After half of the subjects had been subjected to stress, everyone watched the images again, but this time the dangerous and safe cues were switched. 

The subjects that had been put under stress – by holding one arm in a tub of ice water before doing the danger activity again – were even slower to learn that something that had been safe was now dangerous than they were to learn the reverse. 

 When you’re under stress and ramped up, you’re not paying enough attention to what’s going on around. You’re just not changing or updating your response.

Dr Candace Raio, New York University

This poses a greater risk to the stressed subjects. If you keep believing that a tiger is dangerous after it has become safe, and keep running from it, you’re wasting energy, but you’re not at a greater risk for not having changed your perception.

But it took the stressed subjects an average of six extra tries to catch up to the physiological responses of their unstressed peers. ‘What if in one of those six extra trials, the tiger is chasing you?’ asks Dr Raio. 

The experiment revealed how stress affects a learning variable called associability. ‘This is when unexpected things happen in my environment, and I think “that’s a problem, I have to learn this,”‘ she says. 

But stress is distracting, even when the changes to the environment are ones that should prompt a stress reaction themselves.

‘When you’re under stress and ramped up, you’re not paying enough attention to what’s going on around.

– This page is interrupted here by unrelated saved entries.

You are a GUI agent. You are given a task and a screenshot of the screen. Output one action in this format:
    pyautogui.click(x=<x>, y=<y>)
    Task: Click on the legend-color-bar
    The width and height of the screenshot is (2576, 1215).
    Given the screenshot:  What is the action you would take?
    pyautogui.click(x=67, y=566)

You’re just not changing or updating your response,’ says Dr Raio. 

The study used a physical stressor, the ice baths. 

‘You could argue that the kinds of stress we’re encountering in day-to-day life, psychological stresses, are more distracting,’ says Dr Raio. 

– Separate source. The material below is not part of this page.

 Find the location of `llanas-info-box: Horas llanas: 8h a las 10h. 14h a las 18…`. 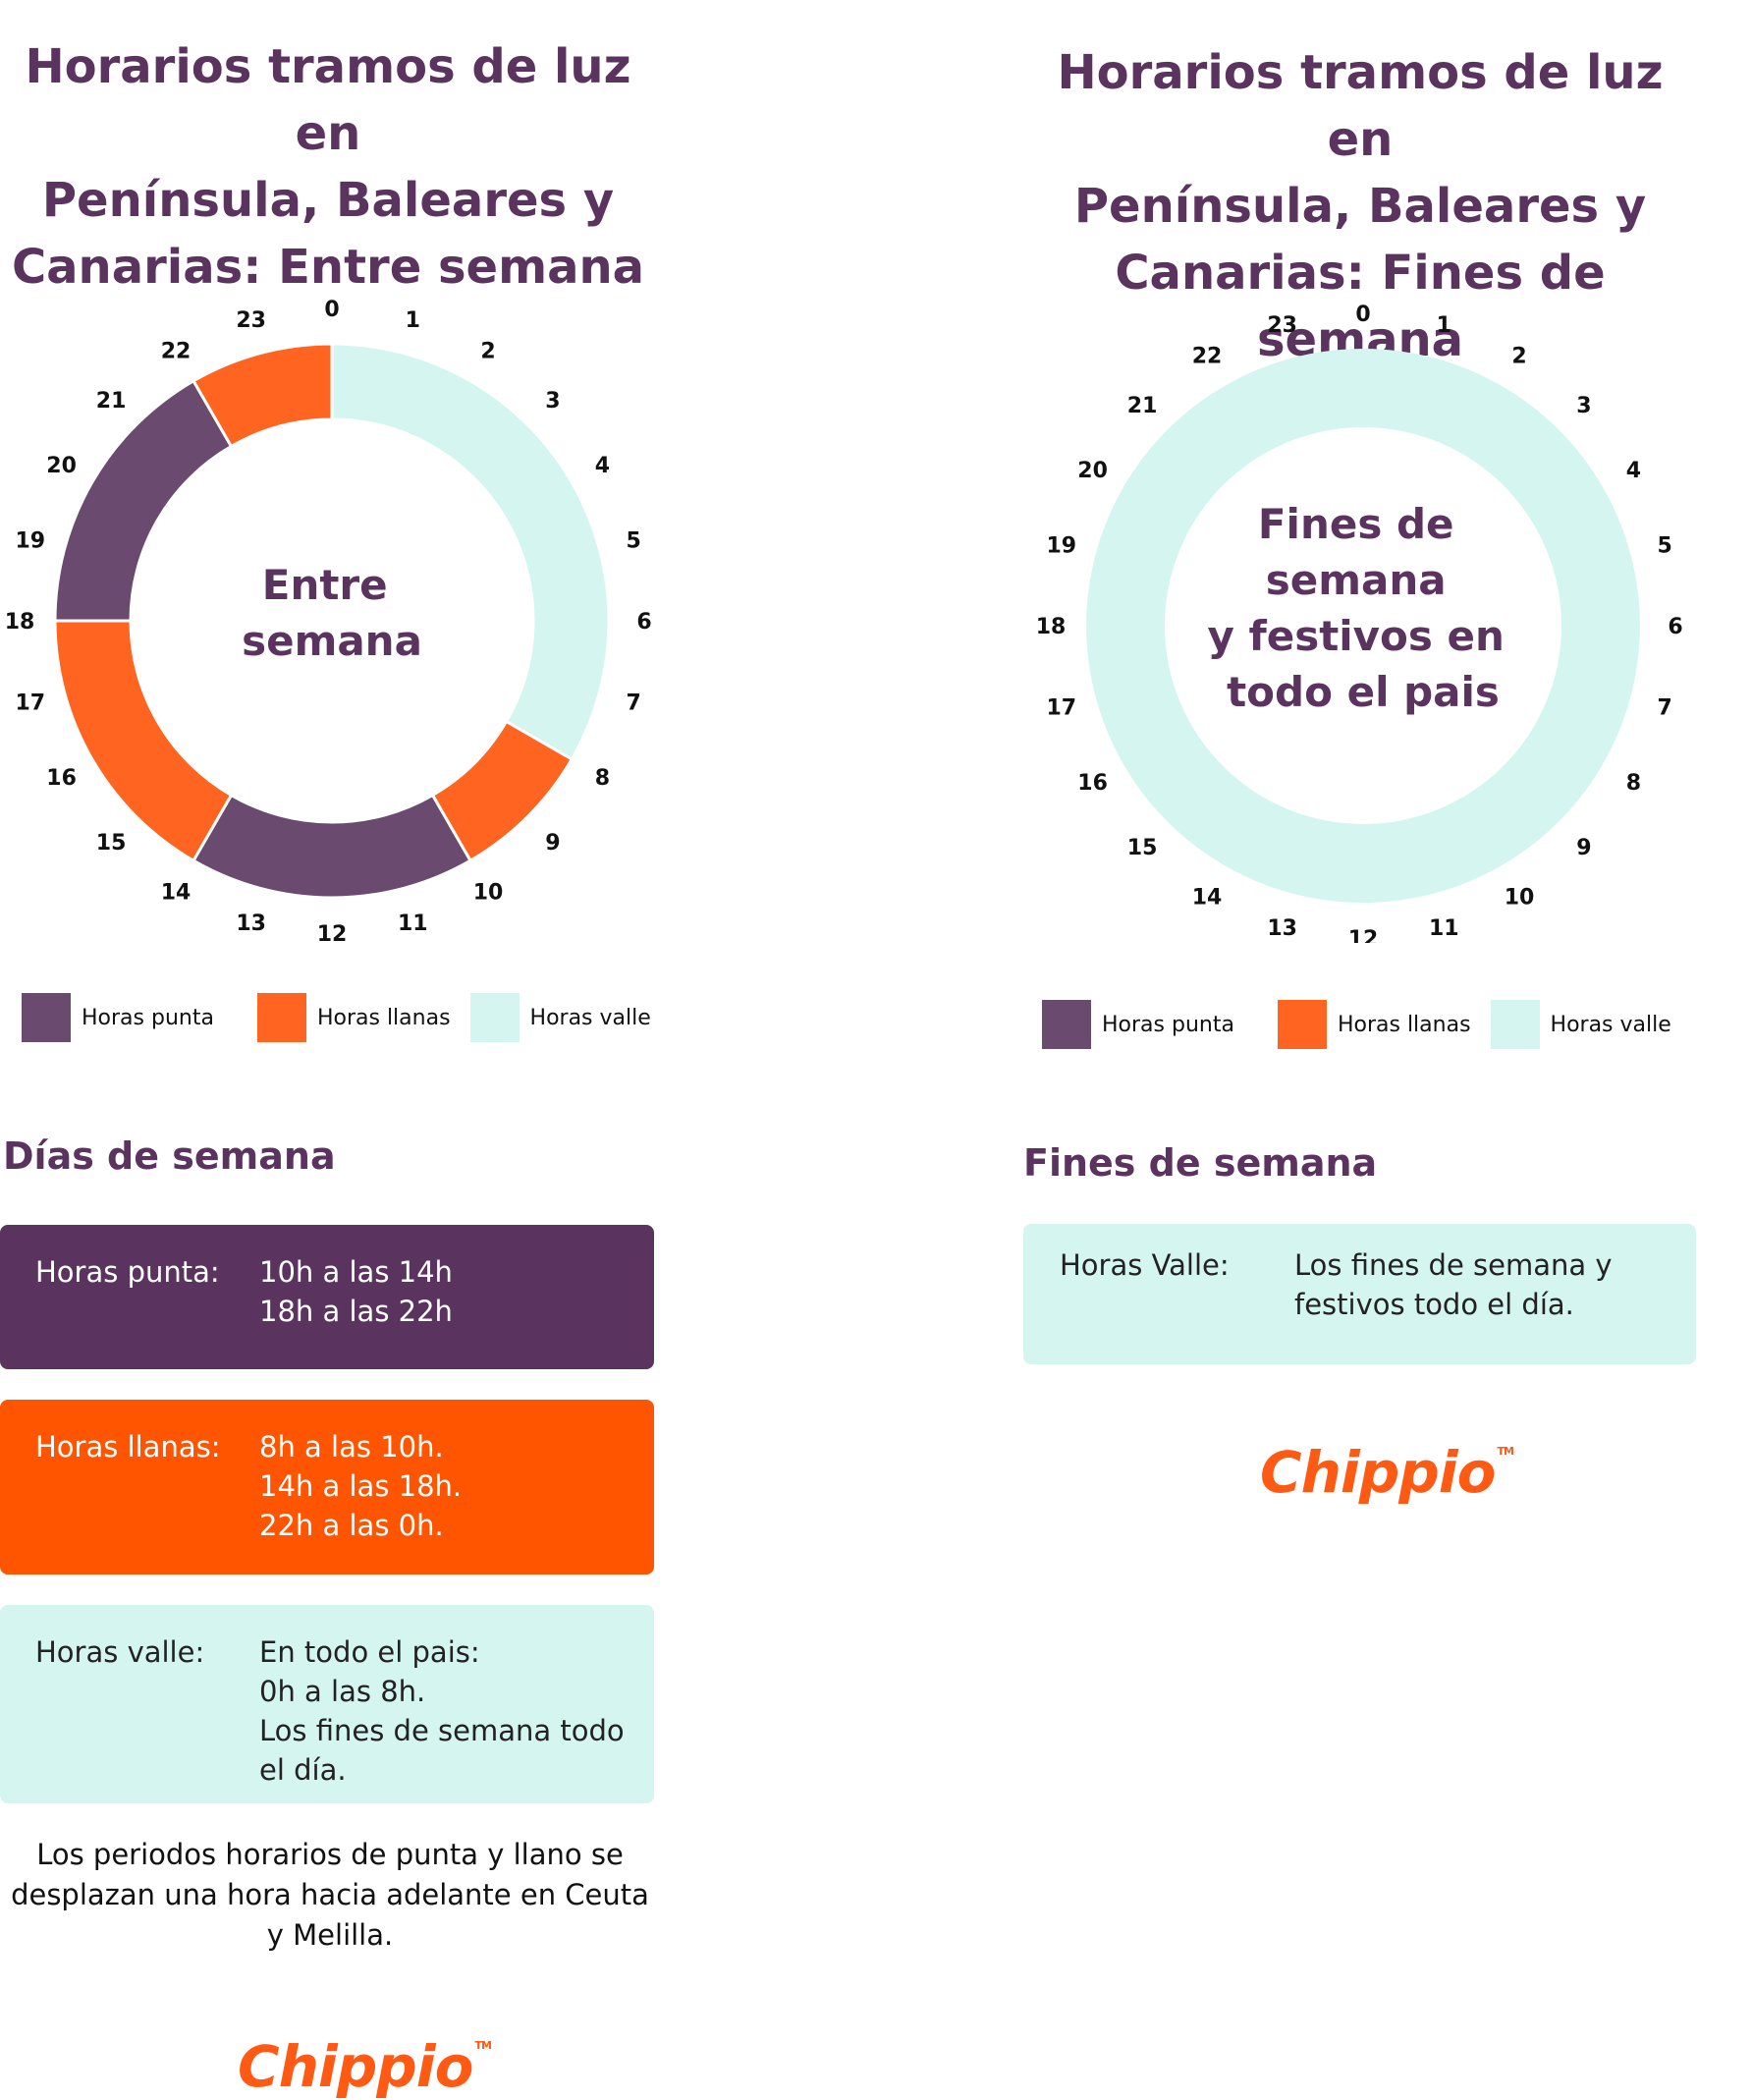

llanas-info-box: Horas llanas: 8h a las 10h. 14h a las 18… is located at coordinates (327, 1488).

One of the ways her team team gauged the physiological fear responses of the subjects was through the levels of two hormones released in response to stress. 

They found that these levels were comparable to those of other studies that looked at chronic or ‘trait’ stress and acute stress. 

‘This is all honing in on the idea that when you’re under chronic stress or other stress, you just aren’t adapting as well,’ Dr Raio says. 

Eventually, she notes, the subjects that were stressed out did ‘catch up,’ and have the same physiological responses, but the message was clear that ‘reducing stress levels actually is really important to being able to function in an adaptive way.’ 

This study only examined passive responses to cues for danger, such as production of noradrenaline, the ‘fight or flight’ hormone, so it’s unclear how the subjects would have responded if there was an action to take to avoid the danger.  

‘Maybe stress would prime you to run, but if next time something that was safe now predicts a tiger, that would be hard to change,’ says Dr Raio. 

She wonders if those ‘who are used to a “volatile” environment, always on the move always used to things changing, would maybe be more resilient.’ 

But, conversely, we are constantly inundated by stimulation and news of a changing world, which could be exactly the kind of stress that distracts us from noticing changes in our tangible environment, like an oncoming car.

‘Exposure to social media and things…you could argue that you have access to changes of the world more frequently, so stress could change your ability to integrate changes of information and things going on around you,’ says Dr Raio.